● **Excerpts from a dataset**
....

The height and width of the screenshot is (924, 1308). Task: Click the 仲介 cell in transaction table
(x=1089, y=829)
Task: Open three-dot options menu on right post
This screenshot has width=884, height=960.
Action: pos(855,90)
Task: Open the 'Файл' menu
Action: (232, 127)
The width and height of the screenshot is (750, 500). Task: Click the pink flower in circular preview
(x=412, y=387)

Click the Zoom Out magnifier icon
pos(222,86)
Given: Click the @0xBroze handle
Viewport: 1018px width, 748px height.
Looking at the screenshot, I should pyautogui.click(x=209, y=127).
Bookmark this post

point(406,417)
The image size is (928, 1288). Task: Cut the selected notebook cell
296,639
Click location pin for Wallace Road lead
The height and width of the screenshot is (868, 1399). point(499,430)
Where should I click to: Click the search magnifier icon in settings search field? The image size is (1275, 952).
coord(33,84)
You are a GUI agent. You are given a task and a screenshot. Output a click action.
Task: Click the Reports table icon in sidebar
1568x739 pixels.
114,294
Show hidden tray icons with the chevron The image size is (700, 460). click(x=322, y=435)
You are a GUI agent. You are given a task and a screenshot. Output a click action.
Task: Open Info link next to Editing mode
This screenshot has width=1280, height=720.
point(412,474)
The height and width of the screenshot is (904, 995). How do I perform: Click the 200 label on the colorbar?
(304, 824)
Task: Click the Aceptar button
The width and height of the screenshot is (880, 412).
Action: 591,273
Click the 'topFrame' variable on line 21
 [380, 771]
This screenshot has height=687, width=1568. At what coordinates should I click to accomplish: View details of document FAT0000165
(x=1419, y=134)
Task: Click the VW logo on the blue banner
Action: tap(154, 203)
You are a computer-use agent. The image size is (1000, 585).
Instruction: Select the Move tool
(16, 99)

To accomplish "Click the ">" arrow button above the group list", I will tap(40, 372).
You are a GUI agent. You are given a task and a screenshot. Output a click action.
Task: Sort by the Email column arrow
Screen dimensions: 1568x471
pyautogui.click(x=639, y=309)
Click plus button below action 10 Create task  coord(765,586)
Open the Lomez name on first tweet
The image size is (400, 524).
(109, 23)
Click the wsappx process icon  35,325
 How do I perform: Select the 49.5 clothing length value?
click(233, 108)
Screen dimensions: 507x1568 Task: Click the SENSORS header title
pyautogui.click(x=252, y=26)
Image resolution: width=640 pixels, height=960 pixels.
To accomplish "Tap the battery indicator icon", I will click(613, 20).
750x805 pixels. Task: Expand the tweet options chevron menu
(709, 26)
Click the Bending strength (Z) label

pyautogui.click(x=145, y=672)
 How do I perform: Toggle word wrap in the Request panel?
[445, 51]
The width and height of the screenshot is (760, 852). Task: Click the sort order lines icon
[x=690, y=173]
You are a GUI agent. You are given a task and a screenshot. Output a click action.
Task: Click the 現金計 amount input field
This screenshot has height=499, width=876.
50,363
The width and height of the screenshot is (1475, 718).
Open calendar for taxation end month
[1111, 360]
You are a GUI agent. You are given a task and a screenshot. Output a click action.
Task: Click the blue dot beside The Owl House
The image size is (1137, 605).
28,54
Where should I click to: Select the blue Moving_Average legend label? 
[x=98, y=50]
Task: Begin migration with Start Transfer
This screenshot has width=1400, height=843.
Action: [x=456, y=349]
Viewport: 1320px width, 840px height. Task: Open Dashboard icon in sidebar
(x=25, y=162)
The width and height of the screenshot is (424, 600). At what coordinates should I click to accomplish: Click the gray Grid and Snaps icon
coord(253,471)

....

● **To do**
For each line above that includes "button", copy the line.

● **Answer**
Task: Click the Aceptar button
To accomplish "Click the ">" arrow button above the group list", I will tap(40, 372).
Click plus button below action 10 Create task  coord(765,586)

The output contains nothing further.